> **PROBLEM SET**:
A. In the blog post about meeting a brother, how many miles did the writer have to drive?
B. In the blog post about meeting a brother, swap "camping vacation" for "road trip" and write out the passage that starts at "Brotherly love" and ends after "in Lexington, Va.".
C. Proceed with the blog post about meeting a brother in Lexington, picking up after its final sentence.

> **SOURCE EXTRACT**:
Monday, July 29, 2013

Brotherly love

Back in April, my youngest brother, Scott, who lives in Iowa and whom I haven't seen in more than 11 years, sent me an email saying that he would be in Gettysburg for a week on a family camping vacation in late July. Would I mind making the "short hop" up from North Carolina to meet him and his family on the battlefield?

My brother Scott (right) and I meet at Lee's Chapel in Lexington, Va.
I guess "short hop" here is a relative term. After all, he was coming from Des Moines, which is just a left turn from the far side of the universe. All I had to do was drive 400 miles. Easy.

"What, is he crazy? Kim, look at this. He's nuts," was my immediate response. Aside from the "short hop" comment  — which I think was offered facetiously — I would be in Gettysburg three weeks earlier for my annual pilgrimage to the Civil War Institute. There was no way on God's Green Earth that I was going back to Gettysburg three weeks after I'd already been there, even if I hadn't seen my brother in 100 years. I was not going to turn this into a commute.

I stewed. I steamed. I epitheted.

Then a light bulb clicked on. "You know," I said to Kim. "We could meet halfway. I wonder if he'll come to Lexington, VA? That's almost halfway for both of us. I could do that. Plus, there's Civil War stuff there, too, like Lee's and Stonewall Jackson's burial sites, VMI, Washington & Lee University. It's perfect."

So I called Scott. He said he'd think about it and let me know.

Scott and his companion, Shelly, with Kim and myself at Jackson's grave side.
About a week ago, he said OK. The plan was on. Kim and I made reser-vations at a bed and breakfast, The Abigail Inn (see here), which once served as a frat house for W&L. (The fraternity, we were told, lost its charter decades ago when frat brothers apparently stole a train. Honest. You can't make that stuff up.)

> **DATASET EXCERPT**:
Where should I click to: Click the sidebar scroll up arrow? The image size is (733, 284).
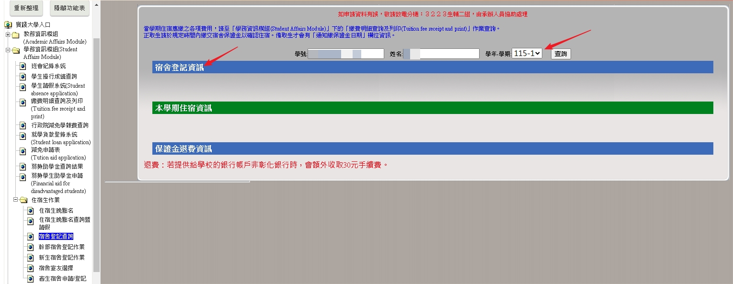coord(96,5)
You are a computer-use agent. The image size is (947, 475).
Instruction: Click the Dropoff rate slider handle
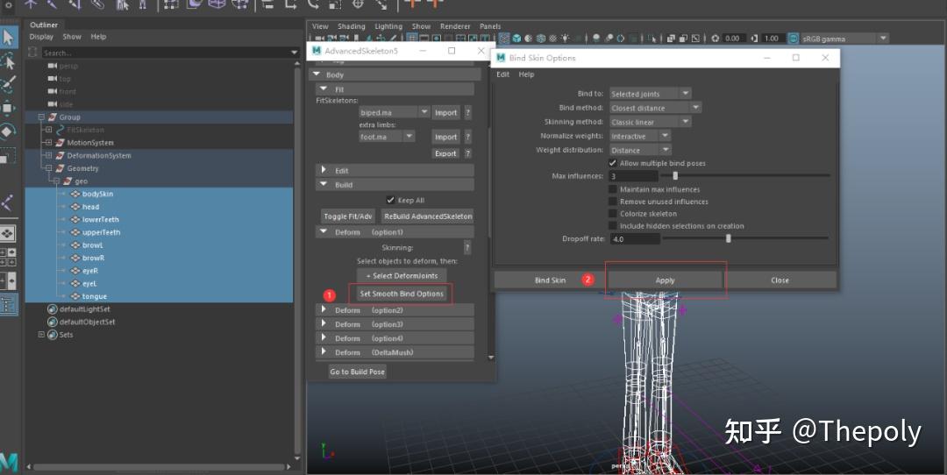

> **ANSWERS BY TASK**:
A. 400 miles

B.
Brotherly love

Back in April, my youngest brother, Scott, who lives in Iowa and whom I haven't seen in more than 11 years, sent me an email saying that he would be in Gettysburg for a week on a family road trip in late July. Would I mind making the "short hop" up from North Carolina to meet him and his family on the battlefield?

My brother Scott (right) and I meet at Lee's Chapel in Lexington, Va.

C.
Anyway, Saturday arrived under a steady drizzle. Kim and I got to Lexington first and we killed some time walking around town and scouting out restaurants before checking in at the Abigail.

Then it was time to meet. I had suggested Lee's Chapel as the rendezvous point, because it was centrally located and easy to get to. Plus, it's where Lee is buried, as well as his horse, Traveller.

Finally, as we waited at the top of a hill, Scott and his family arrived. When he approached, we shook hands, then embraced. Scott is 10 years younger than I am, and growing up, I was his babysitter. I was basically a different generation than his, so even as brothers, I don't think we were particularly close. That's not a commentary, it's just how it was. We actually seem closer now that we're further apart. Go figure.

But time and blood mingled well in Lexington, and it is about time. I'm 62 years old. Our "middle" brother, David, who lives in Alaska, is 59. Scott is 52. Time is fleeting and the distances are great. My brothers (aside from my wife) are all the family I have left. I don't mean for these reunions to be so few and far between, but they just are. I haven't seen David in more than 12 years.

We spent about four hours together, reminiscing while we ate lunch and relaxed. Then it was time for Scott and his crew to get back to Gettysburg.

Kim and I are thinking about a full family reunion. Iowa is the logical central gathering spot for the three Wehrle boys, although I have major reservations about meeting in a cornfield (I know, I know, that's a stereotypical view of Iowa — but it's all that I have).

Then Kim suggested that we meet at the Grand Canyon. Hmm. Makes sense. A vast chasm in the middle of nowhere. And yet, something beautiful beyond description...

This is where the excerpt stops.